I am a huge fan of number talks and use Sherry Parrish’s book at least two to three times a week to conduct a number talk with my students. Sometimes I pose just one problem for students to solve mentally and discuss strategies while making connections between them or I do a string of problems targeting a specific strategy. Recently, I have been focusing on partial products and using friendly numbers as strategies to multiply. I noticed that as the string went along, they wanted to try and predict what the final problem (or “the hard problem” as my students would say) in the string would be. I started taking a few predictions each time and the conversation was really intriguing to me.

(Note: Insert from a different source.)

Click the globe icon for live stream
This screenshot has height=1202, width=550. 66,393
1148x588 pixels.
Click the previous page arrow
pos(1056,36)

For example, the other day, the string was:
5 x 10
5 x 50
10 x 50
15 x 50
15 x 49
As they predicted the final problem, they actually made a more difficult prediction than the ending problem, 15 x 49. They predicted problems such as 15 x 47, 30 x 51 and 15 x 52. Their reasonings were targeting the strategy of using friendly numbers without me having to outwardly say it.

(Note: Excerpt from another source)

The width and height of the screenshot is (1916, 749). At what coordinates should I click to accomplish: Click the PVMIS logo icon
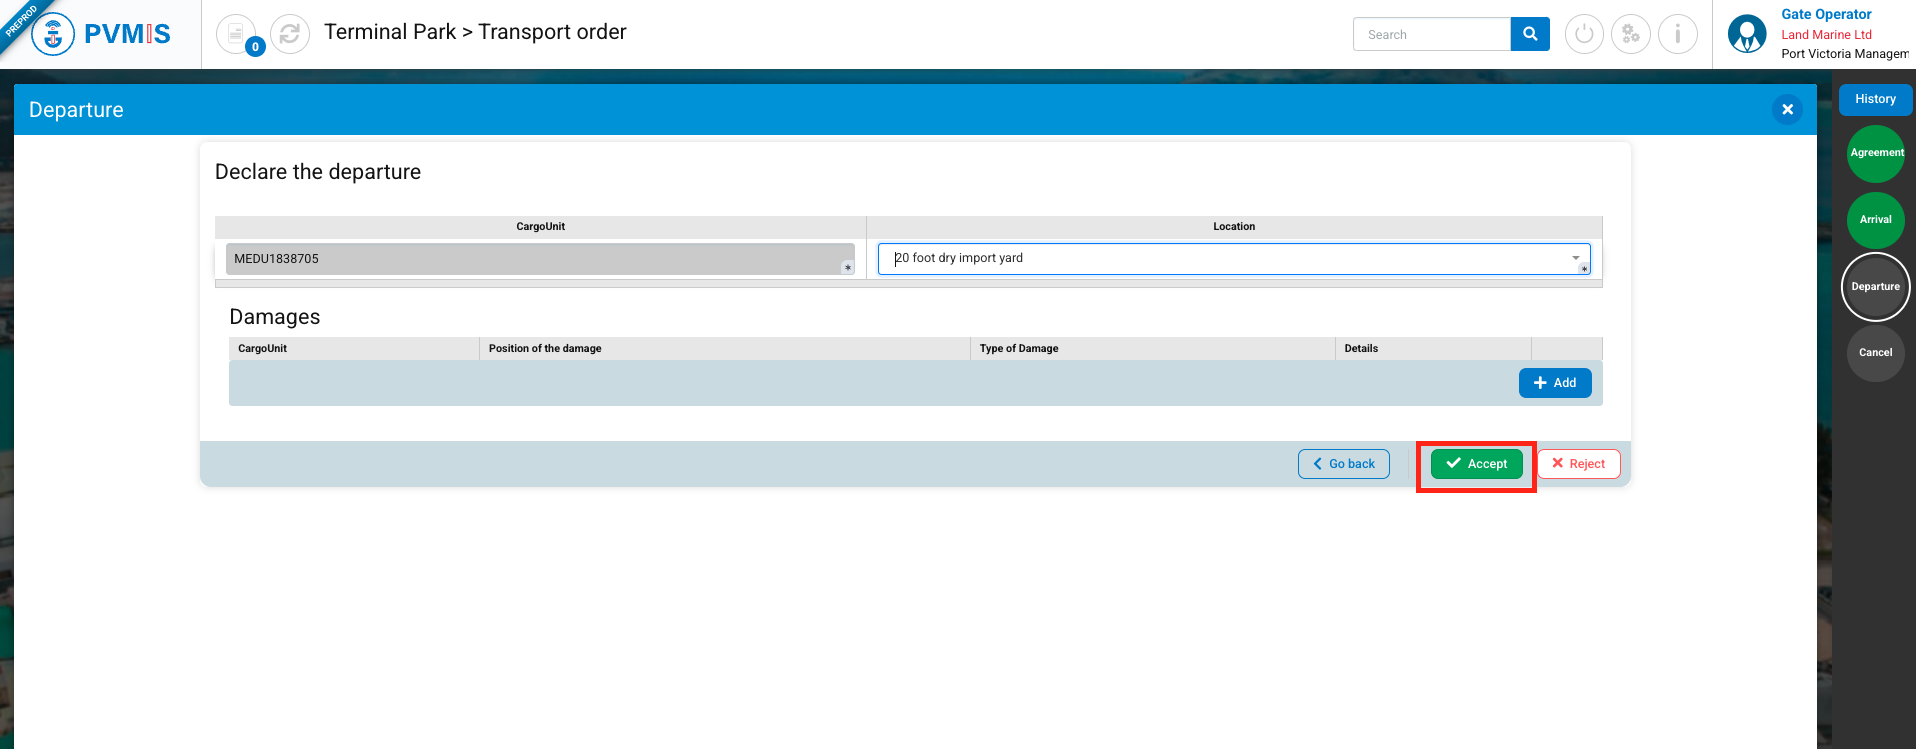coord(53,35)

So I thought it would be interesting (and fun) to go in the opposite direction and give them the last problem of a string to see if they could develop the string of three problems that would come before it. I gave them “36 x 19” and they ran with it. Here are some ideas i captured from the journals:
This is a great formative assessment for me to see their thought process through our multiplication problems. Definitely adding it to my list of favorite activities!